(Exercise description): Once the line containing "Given: Toggle the" has been printed, stop; print every line before it exactly, starting at the top of the material below.

(The records):
*** Begin section ***
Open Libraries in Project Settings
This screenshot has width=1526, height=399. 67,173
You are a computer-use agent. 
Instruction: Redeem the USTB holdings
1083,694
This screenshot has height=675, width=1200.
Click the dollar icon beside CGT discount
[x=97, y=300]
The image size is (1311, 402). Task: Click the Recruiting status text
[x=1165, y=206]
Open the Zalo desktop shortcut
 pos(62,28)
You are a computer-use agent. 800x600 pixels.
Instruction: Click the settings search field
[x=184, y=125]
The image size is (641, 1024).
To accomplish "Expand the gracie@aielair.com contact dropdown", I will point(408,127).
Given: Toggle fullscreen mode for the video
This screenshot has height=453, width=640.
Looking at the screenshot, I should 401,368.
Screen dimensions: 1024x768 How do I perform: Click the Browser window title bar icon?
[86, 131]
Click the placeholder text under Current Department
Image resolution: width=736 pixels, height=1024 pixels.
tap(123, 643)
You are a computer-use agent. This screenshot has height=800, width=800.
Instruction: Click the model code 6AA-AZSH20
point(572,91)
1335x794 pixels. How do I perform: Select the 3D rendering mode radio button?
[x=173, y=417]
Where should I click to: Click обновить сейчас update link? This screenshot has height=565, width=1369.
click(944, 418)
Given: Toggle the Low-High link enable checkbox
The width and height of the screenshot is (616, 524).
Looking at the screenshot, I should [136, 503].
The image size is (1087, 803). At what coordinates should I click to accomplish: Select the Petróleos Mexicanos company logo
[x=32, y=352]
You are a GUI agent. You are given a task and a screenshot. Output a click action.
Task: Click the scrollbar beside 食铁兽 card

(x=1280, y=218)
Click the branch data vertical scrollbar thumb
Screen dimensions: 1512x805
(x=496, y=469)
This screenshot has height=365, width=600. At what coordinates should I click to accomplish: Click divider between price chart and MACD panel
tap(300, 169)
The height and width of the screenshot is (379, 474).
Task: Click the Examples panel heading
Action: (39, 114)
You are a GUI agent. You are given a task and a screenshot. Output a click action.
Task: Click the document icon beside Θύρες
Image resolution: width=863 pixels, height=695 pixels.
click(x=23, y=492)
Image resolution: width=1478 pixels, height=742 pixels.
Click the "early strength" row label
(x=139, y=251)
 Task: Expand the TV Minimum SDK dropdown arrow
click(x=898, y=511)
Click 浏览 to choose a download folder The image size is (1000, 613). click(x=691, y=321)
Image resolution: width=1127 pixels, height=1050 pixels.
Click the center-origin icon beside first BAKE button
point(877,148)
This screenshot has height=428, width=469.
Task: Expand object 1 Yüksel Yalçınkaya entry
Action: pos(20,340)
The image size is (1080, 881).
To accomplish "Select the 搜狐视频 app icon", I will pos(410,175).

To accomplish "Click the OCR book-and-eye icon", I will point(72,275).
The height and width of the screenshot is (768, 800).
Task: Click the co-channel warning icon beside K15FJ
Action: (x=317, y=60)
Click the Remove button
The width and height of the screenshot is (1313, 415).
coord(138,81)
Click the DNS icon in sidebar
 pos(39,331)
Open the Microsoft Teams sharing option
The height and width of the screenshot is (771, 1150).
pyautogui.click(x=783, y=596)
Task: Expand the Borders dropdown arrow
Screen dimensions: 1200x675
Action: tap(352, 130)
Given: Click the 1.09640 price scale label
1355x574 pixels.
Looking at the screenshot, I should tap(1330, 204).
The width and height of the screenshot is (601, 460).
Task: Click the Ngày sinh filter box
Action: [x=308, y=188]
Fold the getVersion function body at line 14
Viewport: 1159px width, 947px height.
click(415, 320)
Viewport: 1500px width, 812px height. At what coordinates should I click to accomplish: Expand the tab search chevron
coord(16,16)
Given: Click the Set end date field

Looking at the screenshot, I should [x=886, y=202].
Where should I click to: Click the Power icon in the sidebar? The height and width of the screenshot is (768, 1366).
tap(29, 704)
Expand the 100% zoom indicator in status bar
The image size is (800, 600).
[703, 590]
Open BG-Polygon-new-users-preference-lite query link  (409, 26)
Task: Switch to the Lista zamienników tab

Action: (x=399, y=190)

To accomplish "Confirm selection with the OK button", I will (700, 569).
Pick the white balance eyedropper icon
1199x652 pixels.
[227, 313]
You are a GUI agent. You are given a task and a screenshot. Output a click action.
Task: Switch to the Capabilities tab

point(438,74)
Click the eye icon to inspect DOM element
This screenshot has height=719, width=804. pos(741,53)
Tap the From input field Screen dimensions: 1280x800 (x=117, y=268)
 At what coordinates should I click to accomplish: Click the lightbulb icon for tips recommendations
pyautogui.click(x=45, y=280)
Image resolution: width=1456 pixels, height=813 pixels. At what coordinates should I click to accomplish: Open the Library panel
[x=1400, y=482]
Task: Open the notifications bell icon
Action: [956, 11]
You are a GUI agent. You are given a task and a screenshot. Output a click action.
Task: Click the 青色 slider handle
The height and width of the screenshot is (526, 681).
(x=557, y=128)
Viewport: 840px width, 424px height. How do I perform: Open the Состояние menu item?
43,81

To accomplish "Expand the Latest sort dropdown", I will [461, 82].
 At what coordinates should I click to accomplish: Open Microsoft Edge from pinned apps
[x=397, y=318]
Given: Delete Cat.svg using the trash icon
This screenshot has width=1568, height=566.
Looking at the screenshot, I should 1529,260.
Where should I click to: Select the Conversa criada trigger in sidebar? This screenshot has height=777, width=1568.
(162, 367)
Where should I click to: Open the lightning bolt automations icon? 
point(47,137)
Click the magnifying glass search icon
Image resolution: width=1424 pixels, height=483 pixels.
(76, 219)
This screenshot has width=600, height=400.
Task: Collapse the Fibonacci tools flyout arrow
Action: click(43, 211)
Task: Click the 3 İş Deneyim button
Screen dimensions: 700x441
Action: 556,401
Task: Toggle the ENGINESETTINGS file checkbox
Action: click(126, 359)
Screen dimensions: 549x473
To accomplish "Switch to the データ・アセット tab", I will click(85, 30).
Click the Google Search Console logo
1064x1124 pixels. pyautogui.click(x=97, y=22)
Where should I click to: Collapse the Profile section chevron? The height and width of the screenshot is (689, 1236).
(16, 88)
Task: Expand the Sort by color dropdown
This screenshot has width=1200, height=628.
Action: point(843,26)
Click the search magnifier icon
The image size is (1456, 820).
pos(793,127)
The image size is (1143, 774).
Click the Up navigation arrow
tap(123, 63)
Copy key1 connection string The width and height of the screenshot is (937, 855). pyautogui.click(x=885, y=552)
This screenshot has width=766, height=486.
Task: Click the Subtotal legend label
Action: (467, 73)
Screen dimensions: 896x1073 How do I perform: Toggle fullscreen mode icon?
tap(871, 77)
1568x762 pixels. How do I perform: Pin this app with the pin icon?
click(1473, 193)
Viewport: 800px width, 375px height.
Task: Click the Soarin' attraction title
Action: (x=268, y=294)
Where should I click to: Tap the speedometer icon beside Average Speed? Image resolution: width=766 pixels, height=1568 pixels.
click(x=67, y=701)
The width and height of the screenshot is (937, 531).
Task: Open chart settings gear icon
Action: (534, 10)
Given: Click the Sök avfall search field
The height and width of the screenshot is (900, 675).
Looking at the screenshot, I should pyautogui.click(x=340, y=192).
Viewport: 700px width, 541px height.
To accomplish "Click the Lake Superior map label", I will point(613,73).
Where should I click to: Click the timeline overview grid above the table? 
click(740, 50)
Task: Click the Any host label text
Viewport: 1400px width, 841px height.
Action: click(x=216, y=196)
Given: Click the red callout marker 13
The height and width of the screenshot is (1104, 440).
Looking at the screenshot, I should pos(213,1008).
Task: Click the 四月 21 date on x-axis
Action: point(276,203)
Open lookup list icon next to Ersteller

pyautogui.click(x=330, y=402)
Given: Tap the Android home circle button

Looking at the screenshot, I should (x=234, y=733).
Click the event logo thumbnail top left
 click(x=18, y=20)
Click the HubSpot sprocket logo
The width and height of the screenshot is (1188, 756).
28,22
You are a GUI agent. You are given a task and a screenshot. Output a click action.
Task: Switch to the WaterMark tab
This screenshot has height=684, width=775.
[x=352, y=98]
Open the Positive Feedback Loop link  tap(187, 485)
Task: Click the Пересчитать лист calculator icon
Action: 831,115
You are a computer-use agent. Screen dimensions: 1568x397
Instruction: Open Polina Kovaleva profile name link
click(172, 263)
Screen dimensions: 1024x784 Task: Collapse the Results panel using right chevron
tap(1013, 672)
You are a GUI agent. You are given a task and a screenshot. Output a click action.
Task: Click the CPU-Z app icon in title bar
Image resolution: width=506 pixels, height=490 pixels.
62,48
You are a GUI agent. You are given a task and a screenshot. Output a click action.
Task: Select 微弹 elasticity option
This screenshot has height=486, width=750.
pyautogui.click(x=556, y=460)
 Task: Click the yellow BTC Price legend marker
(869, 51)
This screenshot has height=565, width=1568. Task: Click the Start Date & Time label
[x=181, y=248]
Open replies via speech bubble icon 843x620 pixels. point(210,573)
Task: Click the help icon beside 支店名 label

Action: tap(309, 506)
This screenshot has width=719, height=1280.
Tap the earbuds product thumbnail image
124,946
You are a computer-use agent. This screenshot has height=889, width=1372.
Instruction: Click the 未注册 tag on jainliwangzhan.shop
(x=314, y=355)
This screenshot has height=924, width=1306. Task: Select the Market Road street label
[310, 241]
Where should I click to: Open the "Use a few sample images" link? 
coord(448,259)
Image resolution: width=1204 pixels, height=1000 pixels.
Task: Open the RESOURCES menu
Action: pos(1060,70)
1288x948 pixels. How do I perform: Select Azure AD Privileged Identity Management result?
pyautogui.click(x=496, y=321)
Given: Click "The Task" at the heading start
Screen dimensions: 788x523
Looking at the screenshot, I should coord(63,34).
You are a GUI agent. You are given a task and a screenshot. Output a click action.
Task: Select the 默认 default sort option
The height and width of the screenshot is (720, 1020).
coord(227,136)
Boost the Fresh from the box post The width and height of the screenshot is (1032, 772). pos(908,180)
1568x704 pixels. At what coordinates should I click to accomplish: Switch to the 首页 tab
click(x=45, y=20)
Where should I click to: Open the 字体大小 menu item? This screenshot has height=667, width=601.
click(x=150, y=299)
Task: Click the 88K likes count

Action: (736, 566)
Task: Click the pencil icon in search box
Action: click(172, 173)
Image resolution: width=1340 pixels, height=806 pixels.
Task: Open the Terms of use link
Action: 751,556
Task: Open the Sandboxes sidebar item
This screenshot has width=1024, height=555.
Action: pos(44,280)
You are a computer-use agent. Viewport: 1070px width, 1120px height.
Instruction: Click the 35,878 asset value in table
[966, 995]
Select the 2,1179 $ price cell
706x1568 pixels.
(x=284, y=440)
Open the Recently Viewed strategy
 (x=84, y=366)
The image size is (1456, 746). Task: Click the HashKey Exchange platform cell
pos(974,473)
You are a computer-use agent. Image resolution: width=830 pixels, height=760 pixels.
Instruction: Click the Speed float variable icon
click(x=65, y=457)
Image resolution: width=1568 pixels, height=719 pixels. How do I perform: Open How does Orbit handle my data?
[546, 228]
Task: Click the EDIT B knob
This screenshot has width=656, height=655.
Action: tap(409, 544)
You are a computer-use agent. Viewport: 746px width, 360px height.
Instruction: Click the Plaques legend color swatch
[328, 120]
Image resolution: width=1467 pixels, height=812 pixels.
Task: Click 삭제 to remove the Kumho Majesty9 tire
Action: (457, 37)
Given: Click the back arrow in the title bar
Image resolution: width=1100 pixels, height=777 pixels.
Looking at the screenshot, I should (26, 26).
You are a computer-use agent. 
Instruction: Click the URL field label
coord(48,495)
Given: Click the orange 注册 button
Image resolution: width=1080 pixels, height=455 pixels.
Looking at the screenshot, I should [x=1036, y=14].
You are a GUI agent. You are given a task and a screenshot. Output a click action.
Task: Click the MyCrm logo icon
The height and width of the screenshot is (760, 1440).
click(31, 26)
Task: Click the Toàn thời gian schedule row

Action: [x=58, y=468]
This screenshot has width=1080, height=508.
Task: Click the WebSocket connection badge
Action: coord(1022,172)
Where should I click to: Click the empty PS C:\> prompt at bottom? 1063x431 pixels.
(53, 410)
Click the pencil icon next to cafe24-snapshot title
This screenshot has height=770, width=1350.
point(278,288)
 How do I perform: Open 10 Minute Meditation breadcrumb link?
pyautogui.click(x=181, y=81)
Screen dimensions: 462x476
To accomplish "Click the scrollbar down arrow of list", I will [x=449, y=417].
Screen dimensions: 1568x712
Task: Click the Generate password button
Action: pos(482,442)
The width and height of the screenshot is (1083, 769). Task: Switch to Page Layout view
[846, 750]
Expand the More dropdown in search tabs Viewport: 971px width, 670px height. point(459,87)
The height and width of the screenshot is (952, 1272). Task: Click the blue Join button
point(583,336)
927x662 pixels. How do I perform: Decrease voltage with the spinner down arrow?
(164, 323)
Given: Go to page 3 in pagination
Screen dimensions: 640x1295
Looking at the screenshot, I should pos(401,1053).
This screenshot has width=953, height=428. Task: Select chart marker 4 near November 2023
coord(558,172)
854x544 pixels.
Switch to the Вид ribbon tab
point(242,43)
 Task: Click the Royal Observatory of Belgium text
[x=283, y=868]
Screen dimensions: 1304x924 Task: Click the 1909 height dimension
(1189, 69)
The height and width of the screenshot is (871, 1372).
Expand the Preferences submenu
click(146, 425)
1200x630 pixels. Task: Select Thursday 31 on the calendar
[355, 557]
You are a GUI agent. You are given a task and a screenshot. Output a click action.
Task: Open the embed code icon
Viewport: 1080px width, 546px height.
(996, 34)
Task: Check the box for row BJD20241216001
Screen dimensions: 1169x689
*** End section ***
(Expected answer):
Open Libraries in Project Settings
This screenshot has width=1526, height=399. 67,173
You are a computer-use agent. 
Instruction: Redeem the USTB holdings
1083,694
This screenshot has height=675, width=1200.
Click the dollar icon beside CGT discount
[x=97, y=300]
The image size is (1311, 402). Task: Click the Recruiting status text
[x=1165, y=206]
Open the Zalo desktop shortcut
 pos(62,28)
You are a computer-use agent. 800x600 pixels.
Instruction: Click the settings search field
[x=184, y=125]
The image size is (641, 1024).
To accomplish "Expand the gracie@aielair.com contact dropdown", I will point(408,127).
Given: Toggle fullscreen mode for the video
This screenshot has height=453, width=640.
Looking at the screenshot, I should 401,368.
Screen dimensions: 1024x768 How do I perform: Click the Browser window title bar icon?
[86, 131]
Click the placeholder text under Current Department
Image resolution: width=736 pixels, height=1024 pixels.
tap(123, 643)
You are a computer-use agent. This screenshot has height=800, width=800.
Instruction: Click the model code 6AA-AZSH20
point(572,91)
1335x794 pixels. How do I perform: Select the 3D rendering mode radio button?
[x=173, y=417]
Where should I click to: Click обновить сейчас update link? This screenshot has height=565, width=1369.
click(944, 418)
Given: Toggle the Low-High link enable checkbox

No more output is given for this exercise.